Columnist Susan Snyder: Feelings in Zion smoldering
Tuesday, Oct. 23, 2001 | 8:34 a.m.
"It starts all over again when we tell people what happened. The public is outraged," said Jim Webster, chief ranger of Zion National Park in southern Utah.
It is outraged because Delicate Arch, one of Utah's most prominent and well-known natural features, likely will carry permanent scars from the September 2000 fires that federal officials say photographer Michael Fatali lit in attempt to capture an image he envisioned.
U.S. Attorney's Office officials in Salt Lake City on Friday filed seven charges against the 36-year-old man in connection with the incident and a similar one that happened at Horsehoof Arch in Utah's Canyonlands National Park four years ago.
Fatali, who is to appear before U.S. Magistrate Judge Samuel Alba Nov. 5, has a popular gallery in Springdale, Utah, just blocks from Zion's entrance. His photos have appeared in such magazines as Arizona Highways.
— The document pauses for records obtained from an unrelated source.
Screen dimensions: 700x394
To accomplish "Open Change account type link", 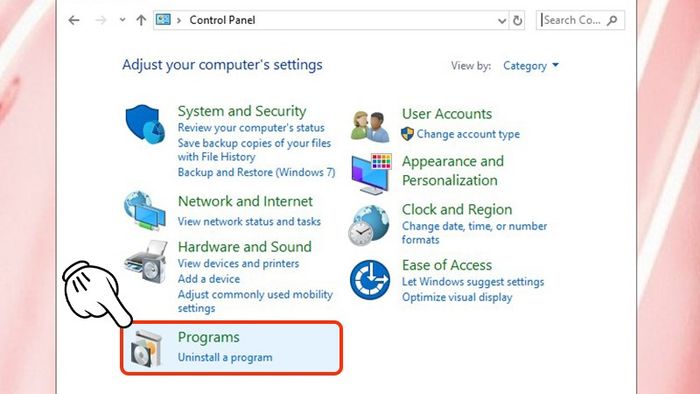I will pos(468,134).
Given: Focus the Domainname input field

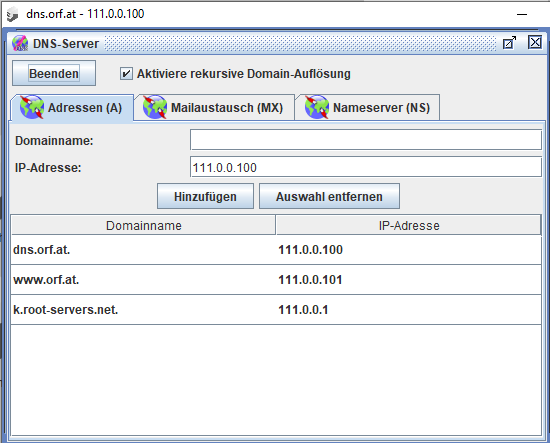Looking at the screenshot, I should [366, 140].
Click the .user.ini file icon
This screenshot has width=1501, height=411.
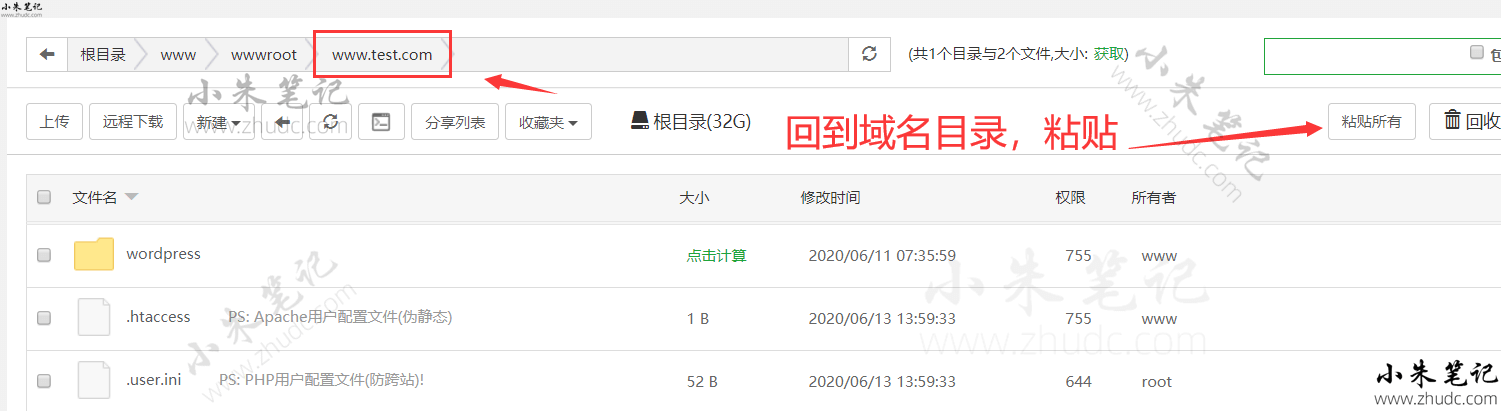click(94, 381)
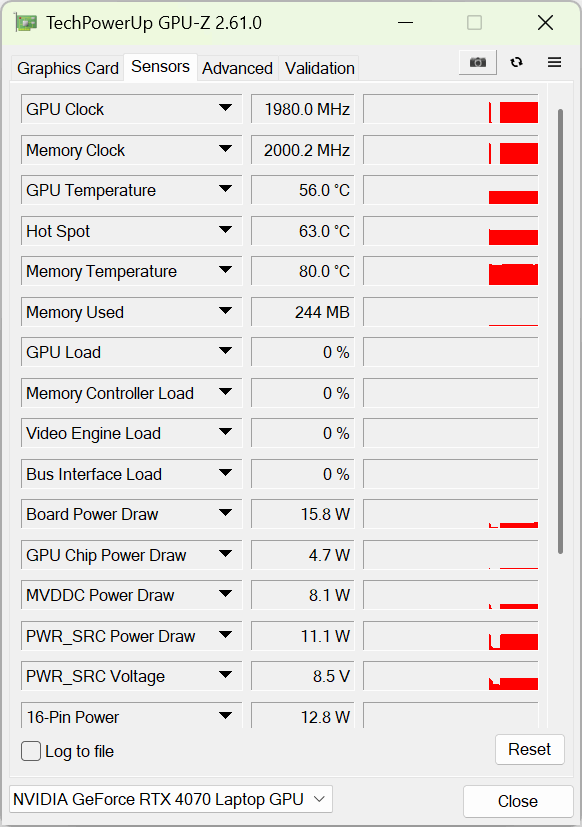The width and height of the screenshot is (582, 827).
Task: Open the GPU Load sensor dropdown arrow
Action: tap(225, 351)
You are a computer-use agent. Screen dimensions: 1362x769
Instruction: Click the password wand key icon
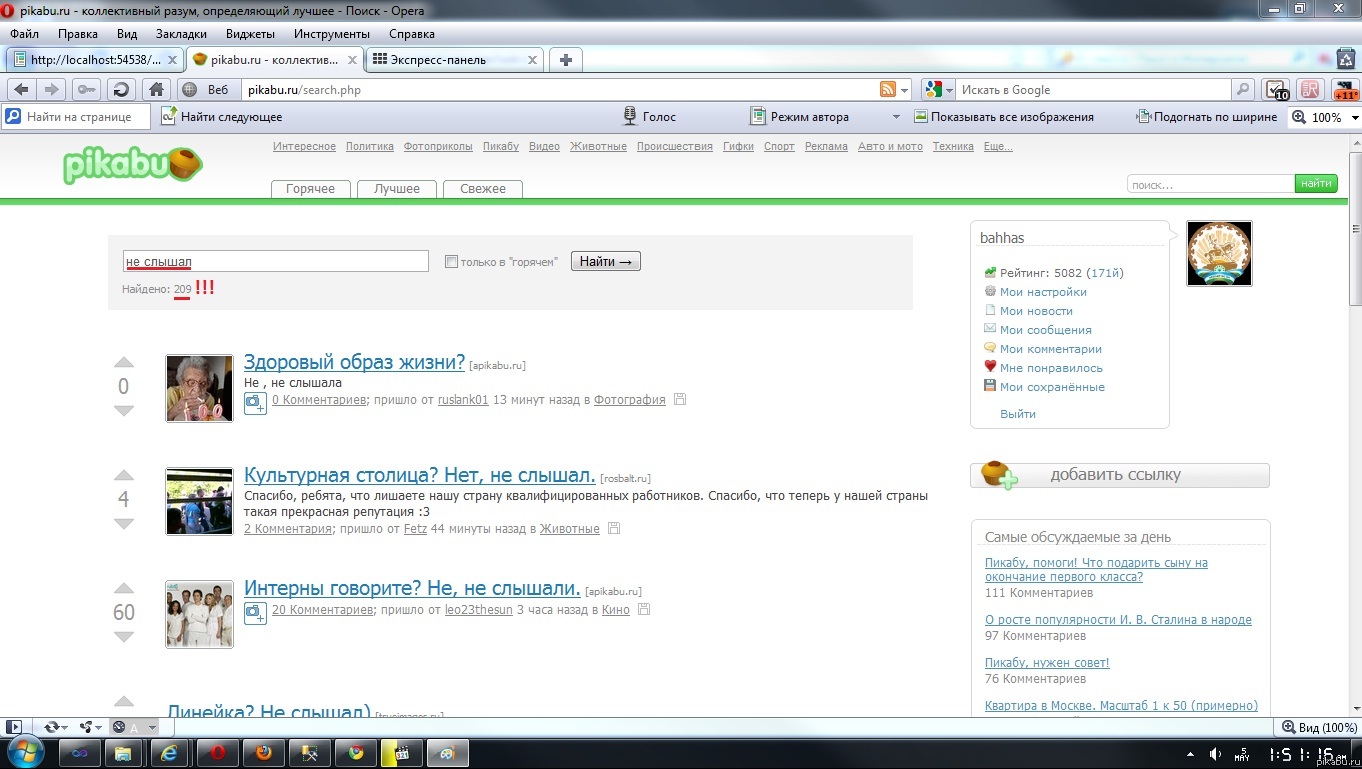(x=86, y=90)
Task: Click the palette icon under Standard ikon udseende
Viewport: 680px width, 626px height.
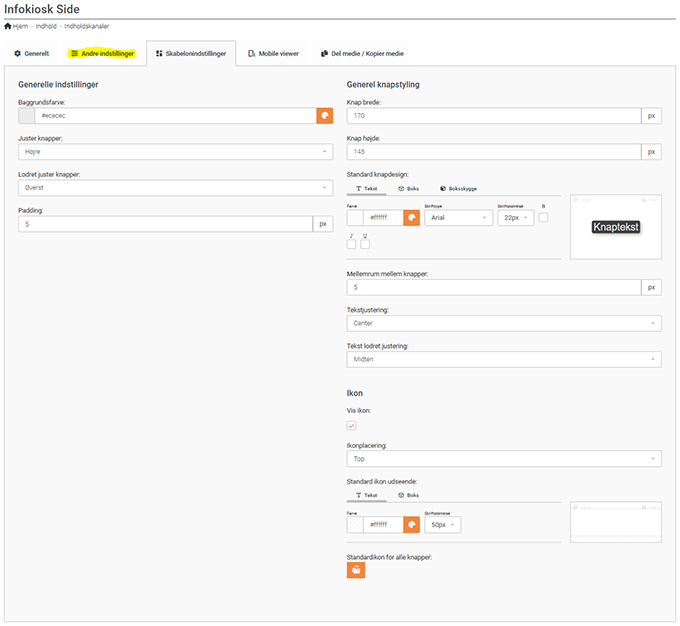Action: pyautogui.click(x=411, y=524)
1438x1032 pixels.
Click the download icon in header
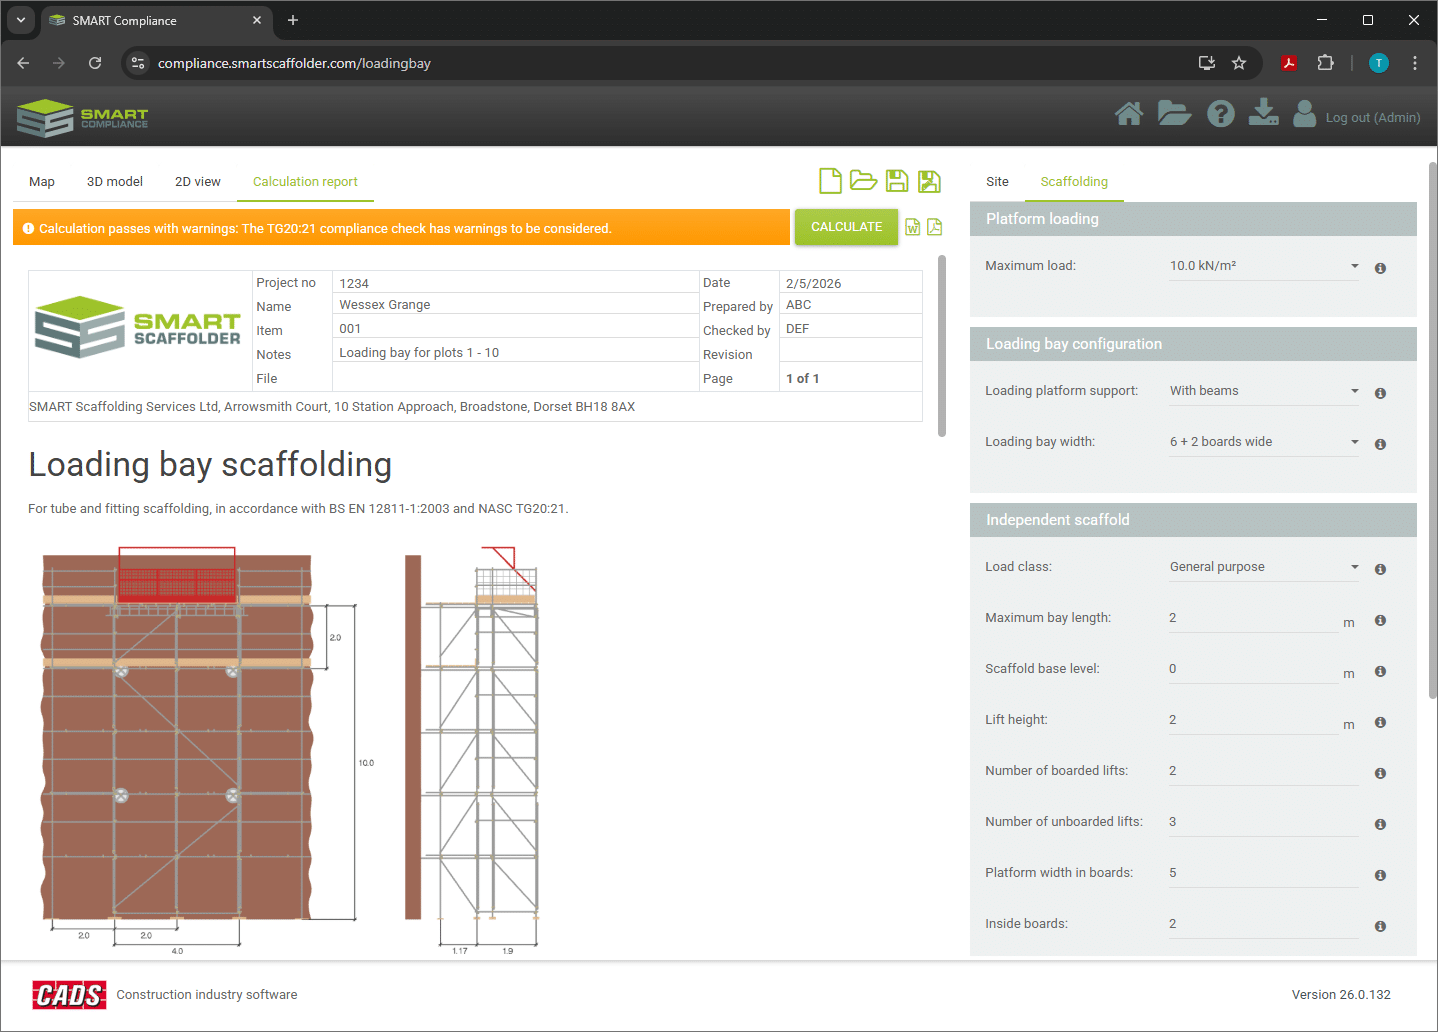click(1263, 113)
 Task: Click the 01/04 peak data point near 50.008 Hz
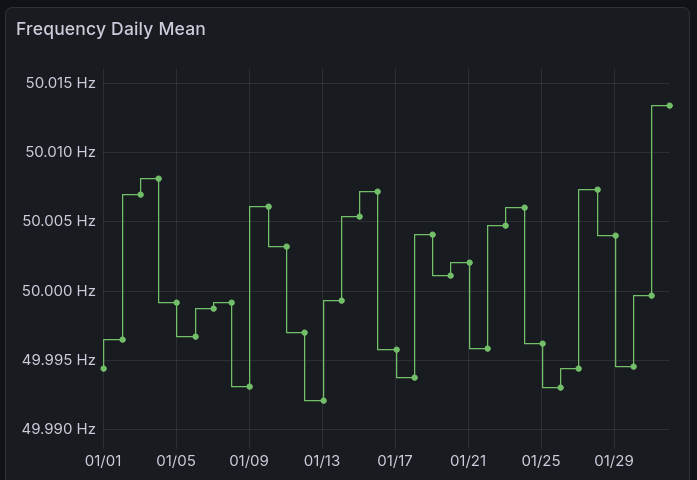click(159, 179)
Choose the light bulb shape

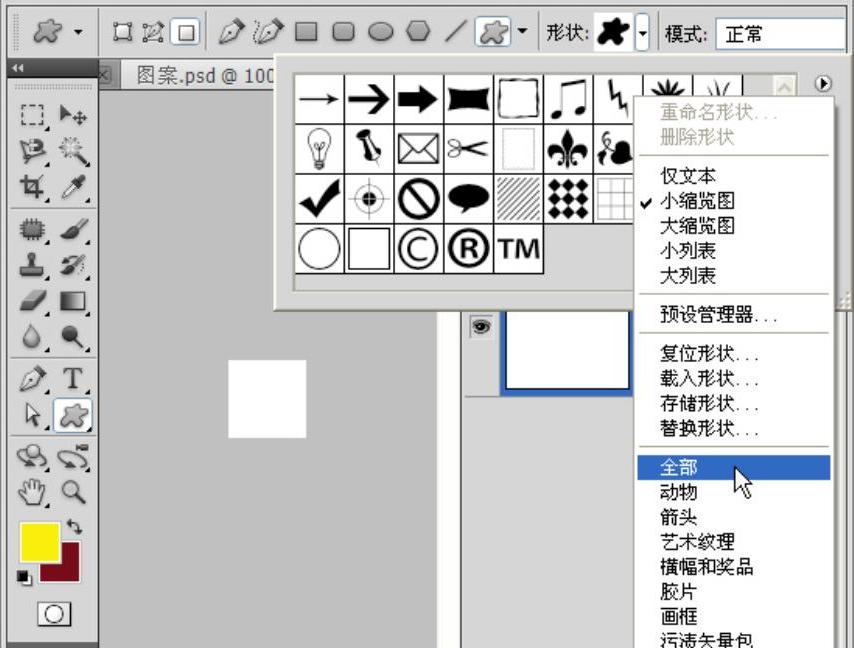[x=319, y=149]

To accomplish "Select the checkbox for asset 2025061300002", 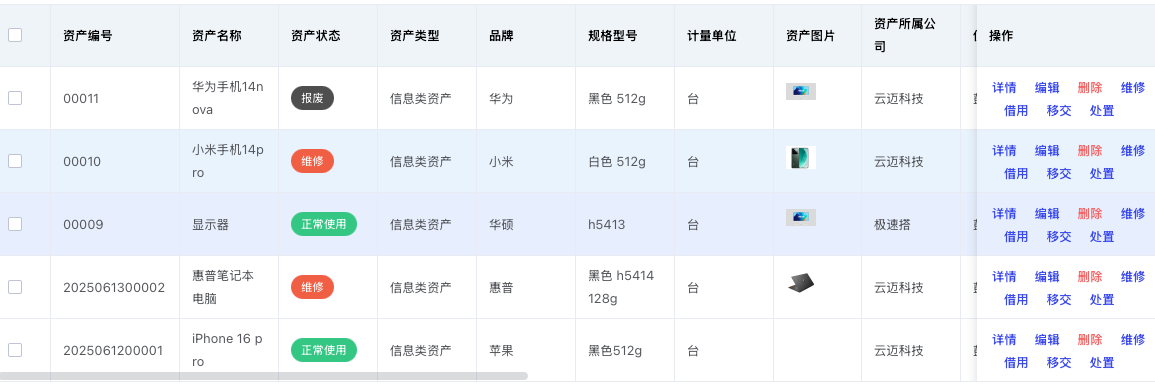I will 15,287.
Federal officials say he was conducting a workshop for the magazine Sept. 18 and 19 last year when he lit two fires and instructed others to light a third under Delicate Arch, in order to illuminate the feature for a night photograph.
He built the fires with Duraflame logs, which melted into an oily, waxy mess as they burned and cooled, according to a release from Utah's U.S. Attorney's Office. Fatali also is accused of instructing workshop students to light a fire nearby using wood from the immediate area.
That fire "was still smoldering when rangers responded to the area the following day," the release says.
The goopy residue and flames marred the foundation of an ages-old sandstone monarch so well-known it appears on one of Utah's license plates. It belongs to anyone who has -- or has ever wanted to -- hike 1.5 miles along slickrock ledges to stand under its massive legs and wonder at the creative forces of water and wind.
This past weekend, however, visitors making that trek were greeted with a sign that explained a masonry restoration expert would be working under the arch and could not move for photographs, Ranger Webster said.
"This guy is working right where people are wanting to take pictures," Webster said after the first's days restoration was finished. "The report was that it wasn't coming up.
"Initially it (the scar) was very black," he added. "Our staff was able to get a lot of the stuff off. It still looked like a shadow where a shadow shouldn't be."
In a statement issued last year Fatali said he thought he had permission to light the fires, and he wasn't aware of any damages. He apologized and offered to clean up anything "that may have been caused by this unfortunate incident."
On his Internet website Fatali says, "To me, using nature's light is the best way to express the wonders of natural phenomena," and "It is this beauty of the natural world that connects us with the spirit of the land."
That spirit was broken under one of nature's most phenomenal wonders.
And as I said when I first wrote about this almost exactly one year ago, you should be angry.
This land is your land, no matter what image appears on your license plate.